QUOTED TEXT.
On May 31, 2024 the Board approved a Stock in Lieu of Unpaid Director's progam fees that would allow for the granting of a total of 261,619 shares of stock to the non-employee Board members common in lieu of unpaid non-employee director service fees earned during the calendar year ending December 31, 2023.  In aggregate the Company owed the three non-employee board members $172,670 in fees; Alison Cornell was due $62,789, Nola Masterson was due $56,062, and Chris Maggiore was due $53,819.  These unpaid amounts were grossed up for taxes at an assumed tax rate of 45% and the number of shares was determined based on the Company’s closing stock price on December 29, 2024 of $1.20 per share.  On June 5, 2024, all the non-employee directors accepted the following grants in lieu of the unpaid cash service fees:

 

Non-employee Board Member

Shares Awarded

Alison Cornell

95,134

Chris Maggiore

81,544

Nola Masterson

84,941

 

The value of the shares granted to the non-employee directors pursuant to this exchange of stock in lieu of unpaid cash fees were exempted from the annual limitation of awards to non-employee directors set forth in the Director Equity Plan. These shares awards will be issued under the Director Equity Plan and will be subject to provisions thereof.

 

Item 5.02 Departure of Directors or Certain Officers; Election of Directors; Appointment of Certain Officers; Compensatory Arrangements of Certain Officers.

 

First Amendment to the Company’s 2021 Equity Incentive Plan

 

On May 31, 2024, the Board adopted the First Amendment to the 2021 Plan (the “Amendment”). The shareholders of the Company previously approved the adoption of the 2021 Plan at the Annual Meeting of Shareholders held on October 12, 2021. The Amendment increased the number of shares of the Company’s common stock available for issuance under the 2021 Plan from 166,666 shares to 1,000,000 shares.

 

The foregoing description of the Amendment is qualified in its entirety by reference to the full text of the Amendment, which is filed as Exhibit 10.3 hereto and incorporated herein by reference  

 

Employee Stock Option Replacement Program  

 

The Company has issued stock options to its employees pursuant to its 2021 Plan and the 2019 Omnibus Long-Term Incentive Plan of the Company (the “2019 Plan”). The 2021 Plan provides that the Board may cancel outstanding options and make a substitute grant of new options, and the 2019 Plan provides that the Board may amend or modify any outstanding award (collectively, the “Employee Stock Option Replacement Program”). Pursuant to the Employee Stock Option Replacement Program, approved by the Board on May 31, 2024, outstanding options for 230,064 shares are to be cancelled and options for 981,174 shares will be granted under the 2021 Plan to replace all outstanding options that were granted and cancelled under the 2021 Plan and 2019 Plan. On June 5, 2024, the Company's officers accepted the following replacement option grants in lieu of the prior outstanding option awards:

 

Officer

Options Awarded

John Payne

Chief Executive Officer

167,180

Keith Marchiando

Chief Financial Officer

444,498

 

Each of the new stock options granted pursuant to the Employee Stock Option Replacement Program vest ratably to the vesting calendar that was set forth in the original stock option grant agreement for such employee and will have a life of ten years from the grant date of the substitute grant of new stock options. The new stock options have an aggregate value equal to the Black Scholes value of each of the cancelled options issued to each employee on its original grant date.

WHAT TO DO.
**A.** In the equity award filing, rewrite the passage starting at "Keith Marchiando" and ending at "original grant date.", changing "ten years" to "seven years".
**B.** List every person named in the equity award filing.

DATA LINES.
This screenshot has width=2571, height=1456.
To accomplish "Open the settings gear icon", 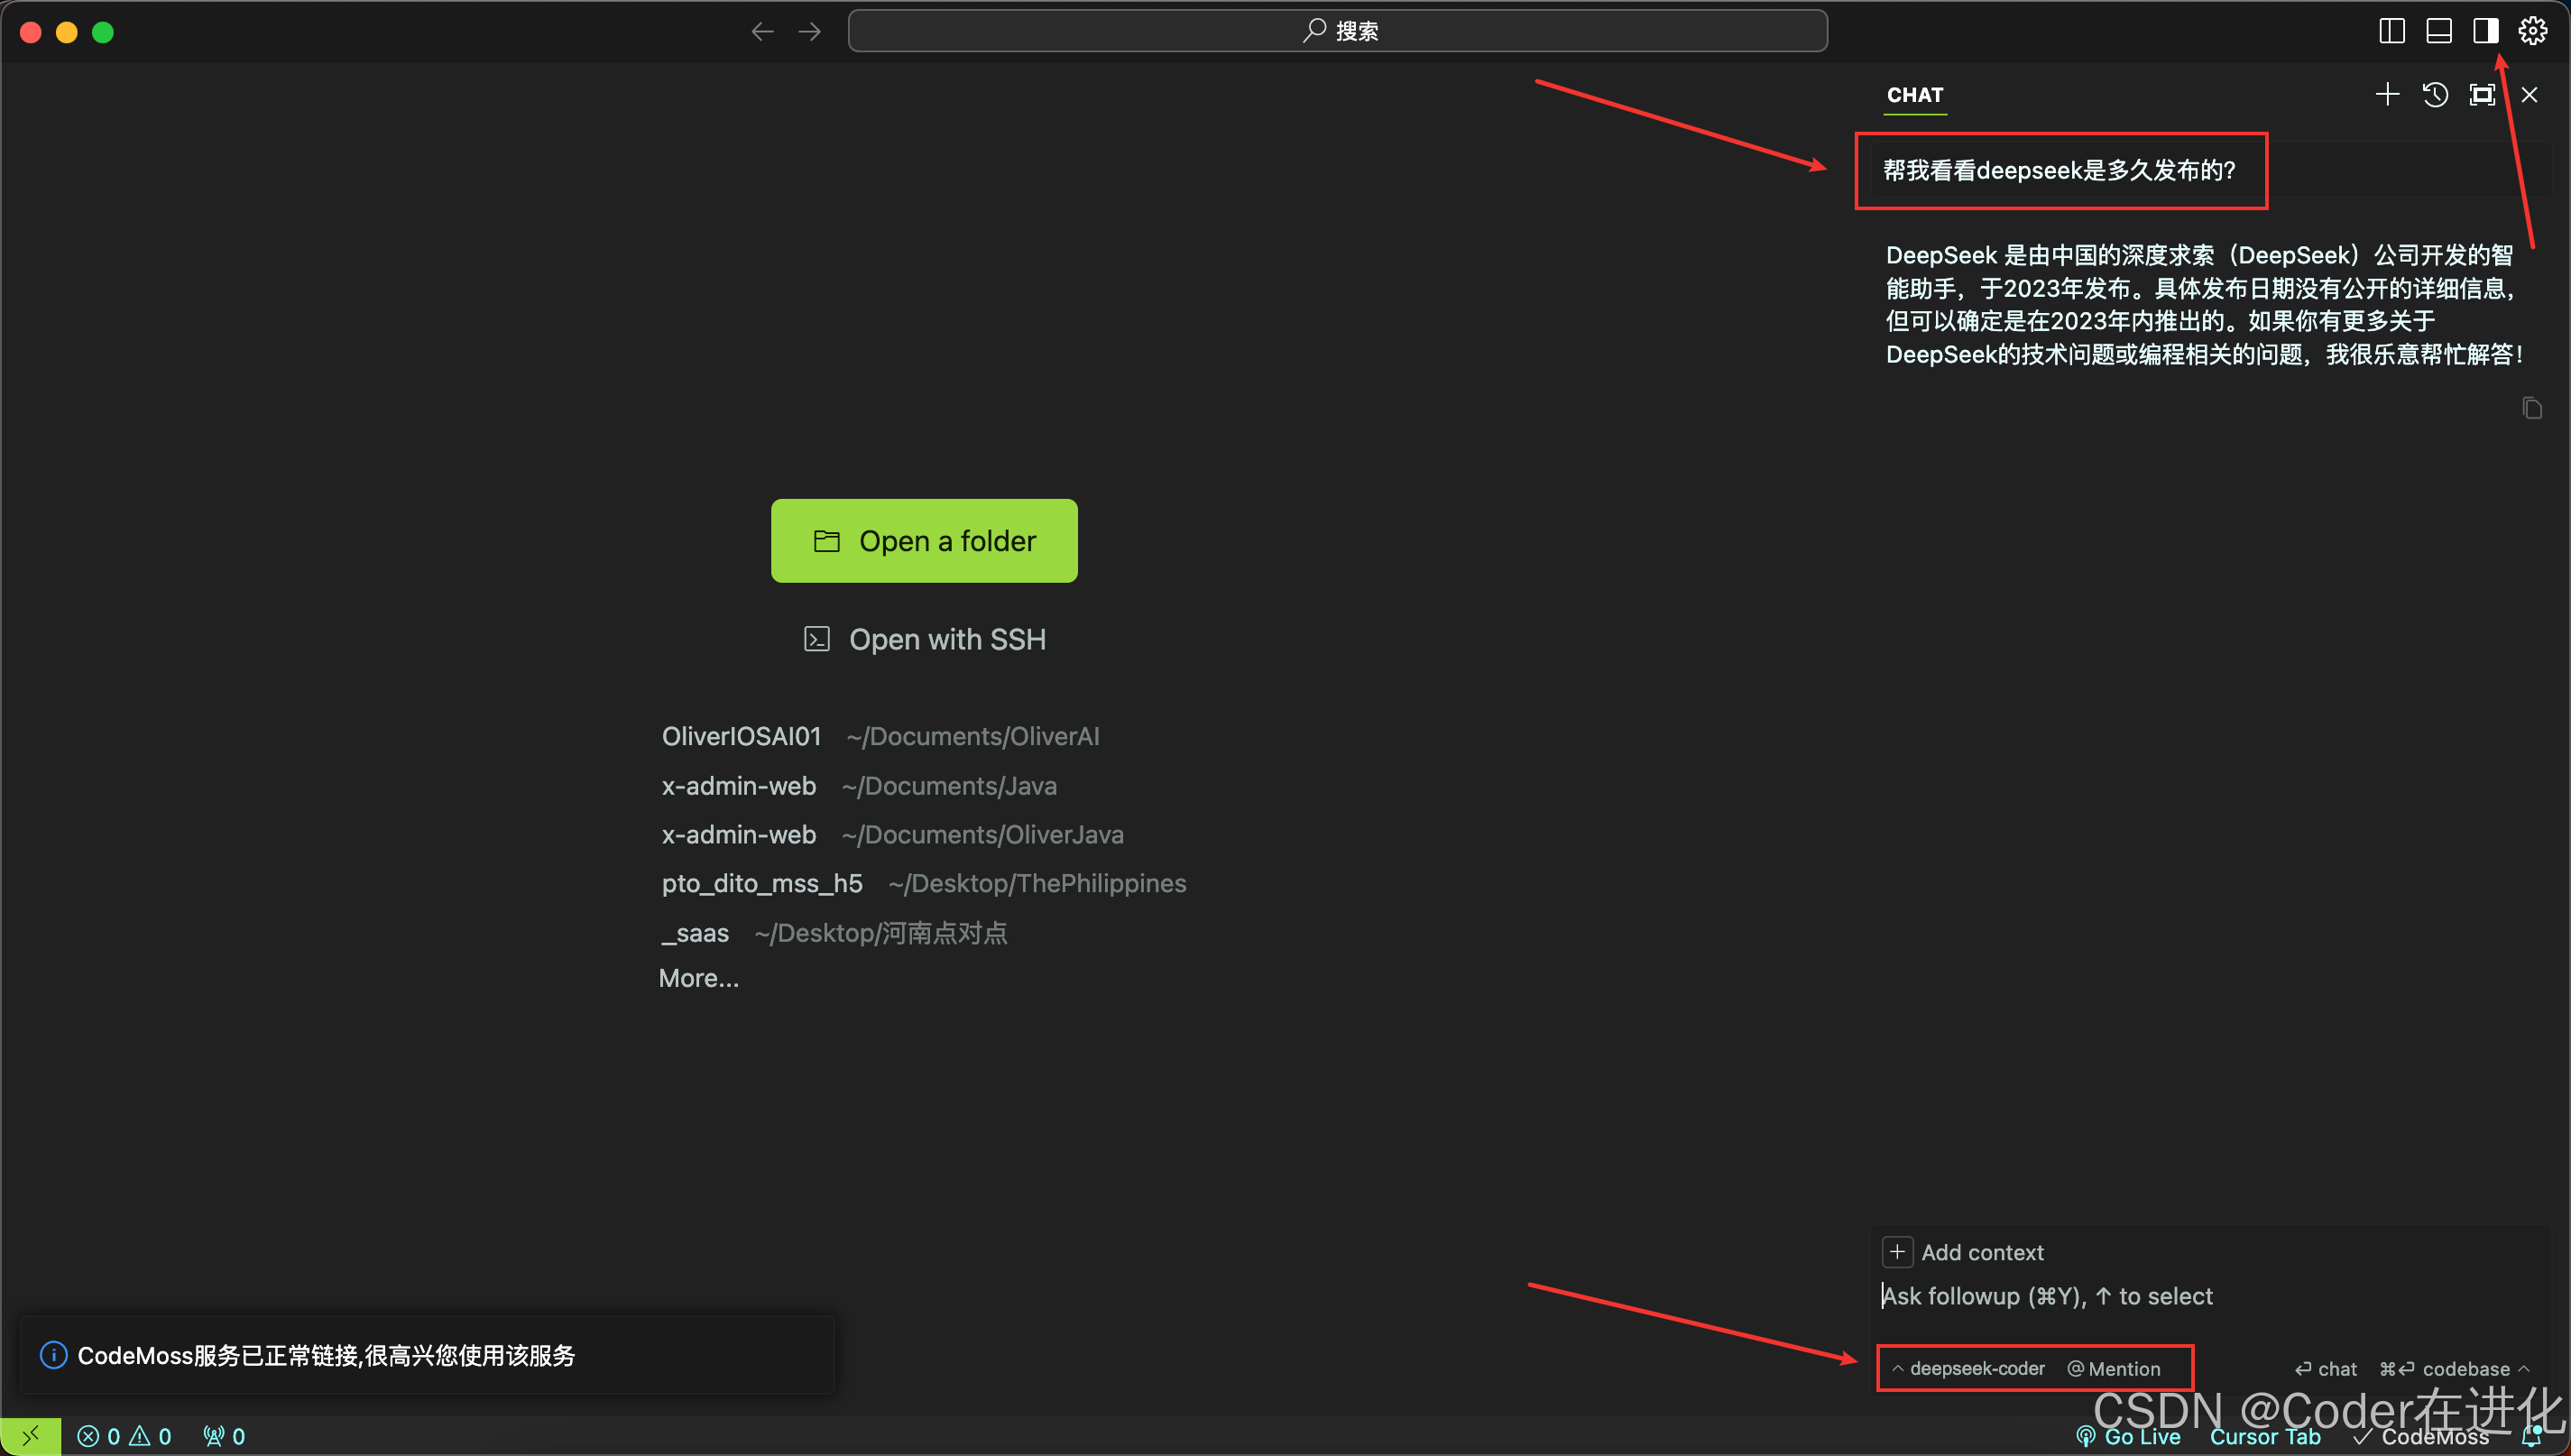I will 2532,31.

ANSWERS TO THE TASKS.
**A.**
Keith Marchiando

Chief Financial Officer

444,498

 

Each of the new stock options granted pursuant to the Employee Stock Option Replacement Program vest ratably to the vesting calendar that was set forth in the original stock option grant agreement for such employee and will have a life of seven years from the grant date of the substitute grant of new stock options. The new stock options have an aggregate value equal to the Black Scholes value of each of the cancelled options issued to each employee on its original grant date.

**B.**
Alison Cornell
Nola Masterson
Chris Maggiore
John Payne
Keith Marchiando